**Task goal:**
In the entries that follow, the lines from the one with "[Mr. Bowl Ceramics on Instagram] (317, 2462)" through the one with "Plates (424, 54)" are the ones to write out, exactly and with both ends included. Nothing else should appear.

**Information supplied:**
=======
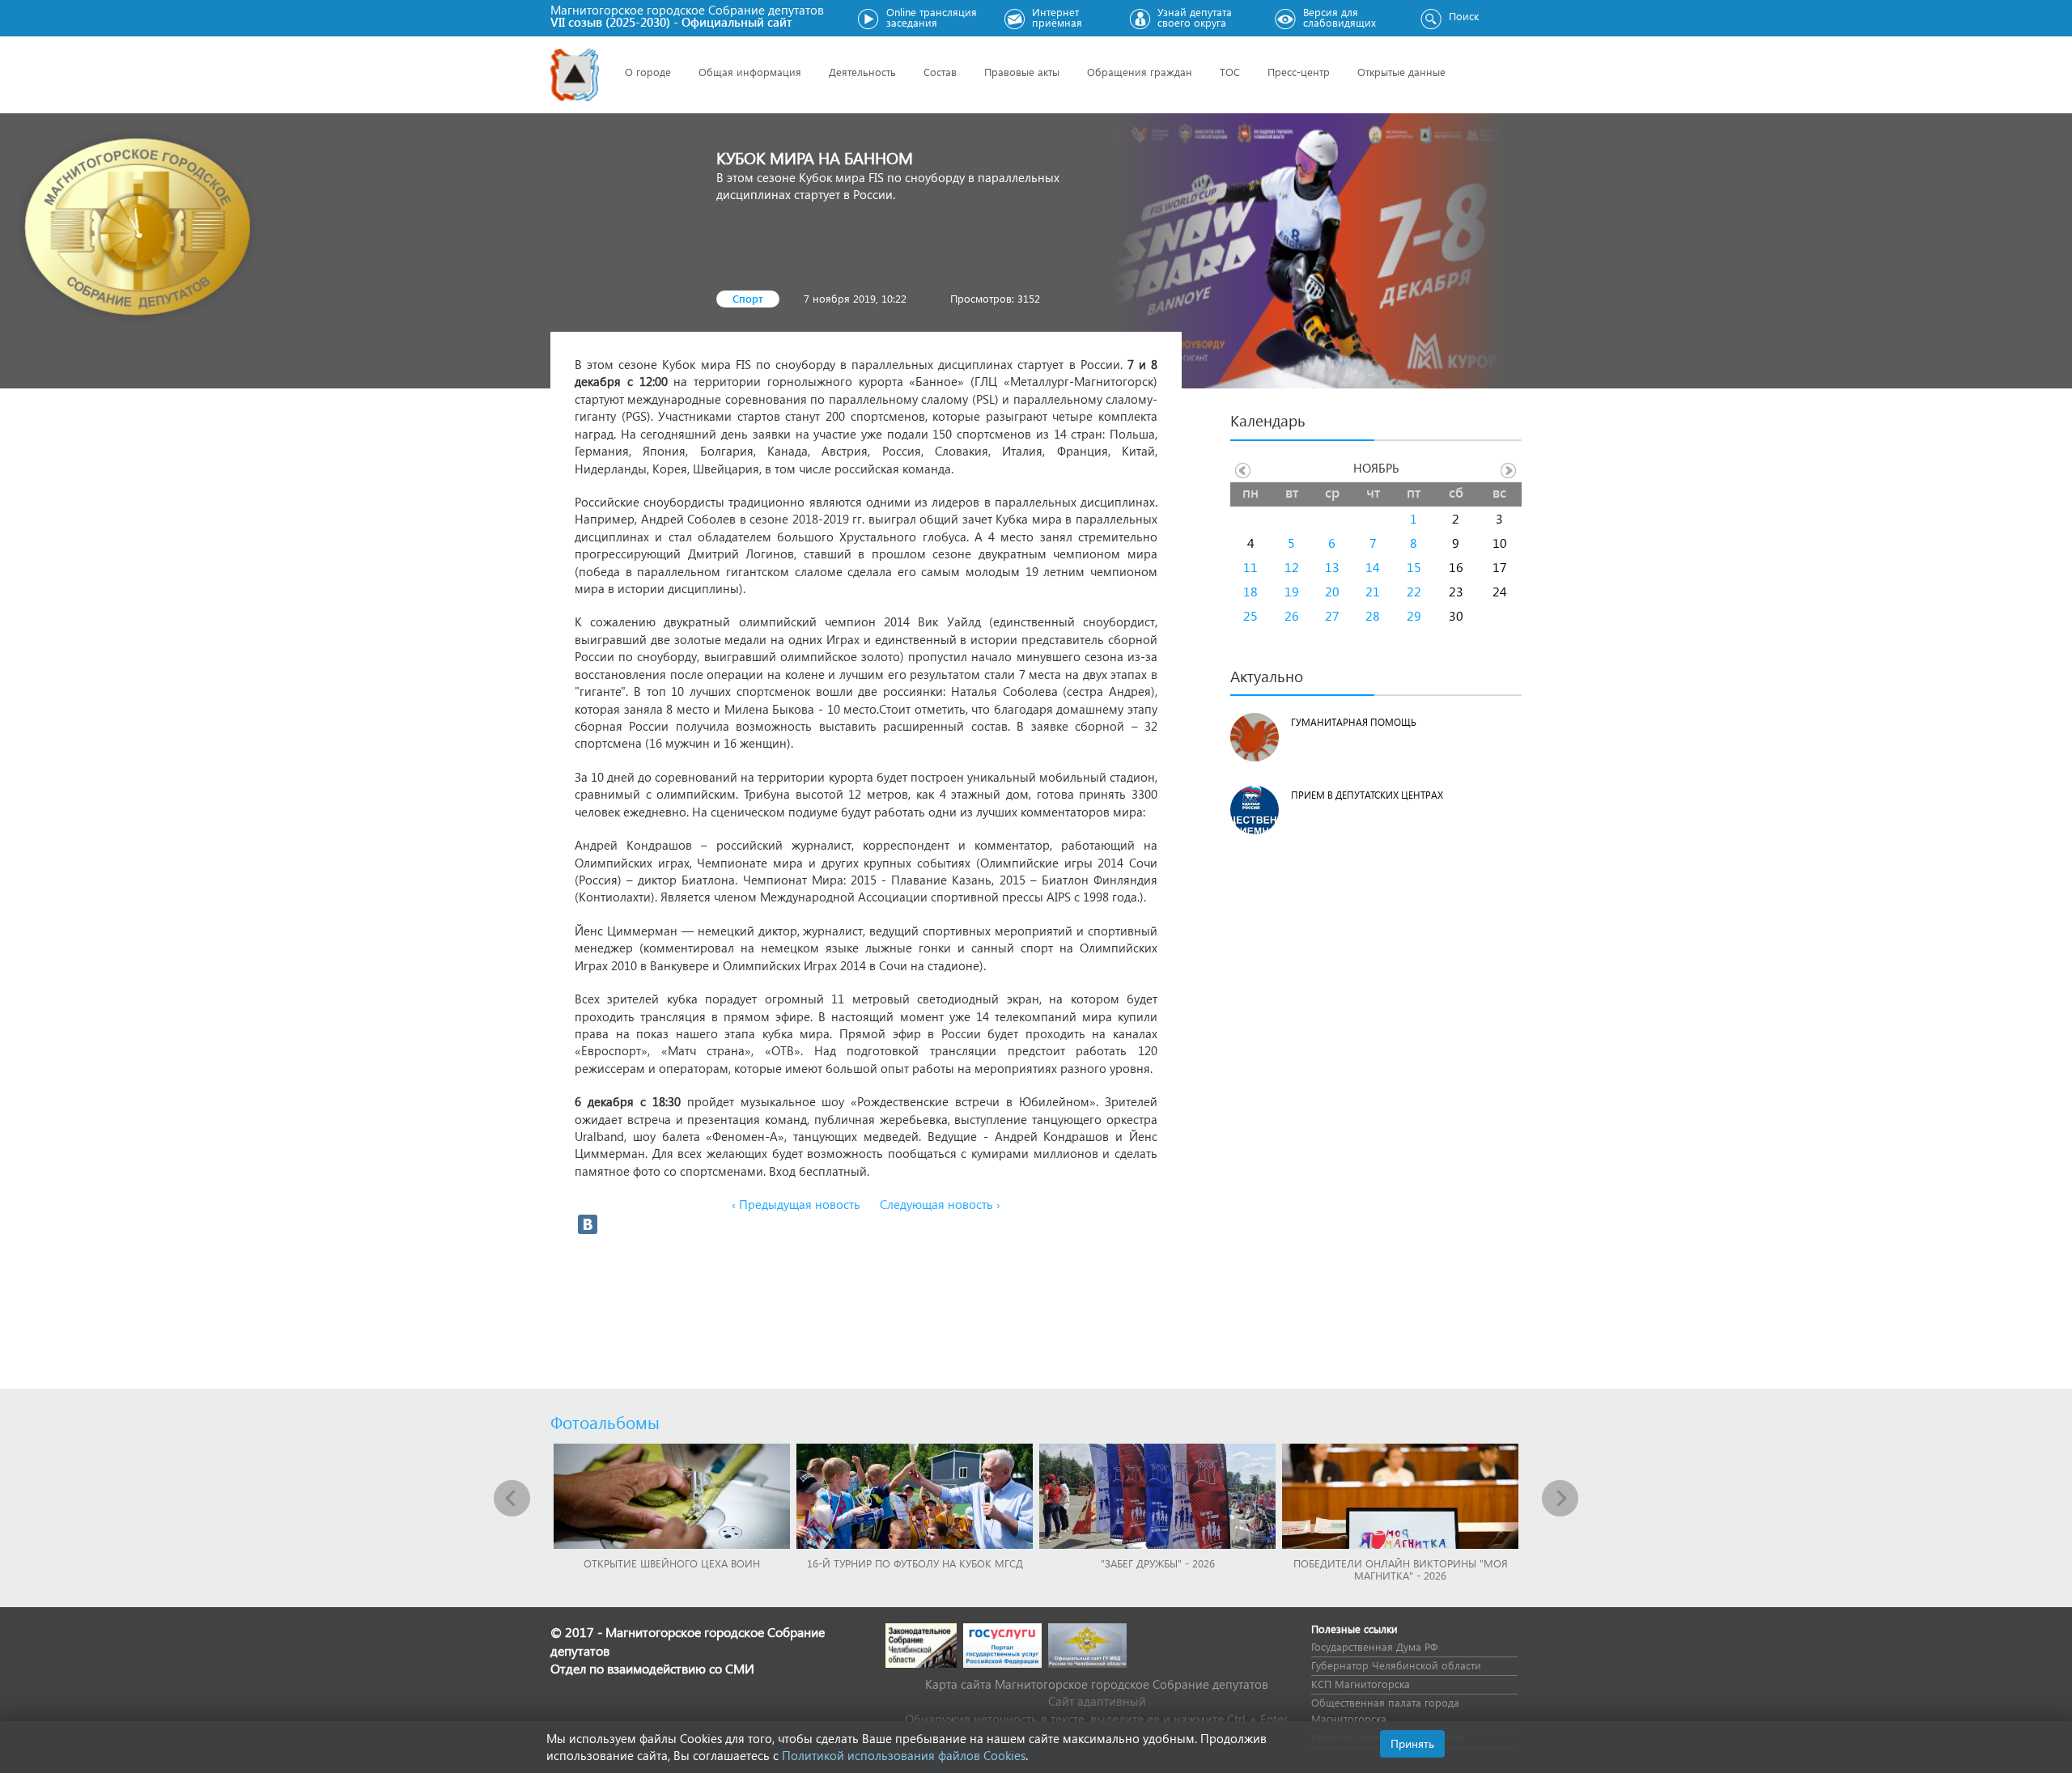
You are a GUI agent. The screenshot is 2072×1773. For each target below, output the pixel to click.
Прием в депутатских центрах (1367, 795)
=======
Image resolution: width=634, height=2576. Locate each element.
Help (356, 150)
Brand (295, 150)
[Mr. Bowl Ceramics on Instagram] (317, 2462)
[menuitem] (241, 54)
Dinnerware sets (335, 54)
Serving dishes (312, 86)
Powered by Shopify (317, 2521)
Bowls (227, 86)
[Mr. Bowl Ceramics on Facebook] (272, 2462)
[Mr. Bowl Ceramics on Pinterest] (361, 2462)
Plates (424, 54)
=======
**Output below:**
[Mr. Bowl Ceramics on Instagram] (317, 2462)
[menuitem] (241, 54)
Dinnerware sets (335, 54)
Serving dishes (312, 86)
Powered by Shopify (317, 2521)
Bowls (227, 86)
[Mr. Bowl Ceramics on Facebook] (272, 2462)
[Mr. Bowl Ceramics on Pinterest] (361, 2462)
Plates (424, 54)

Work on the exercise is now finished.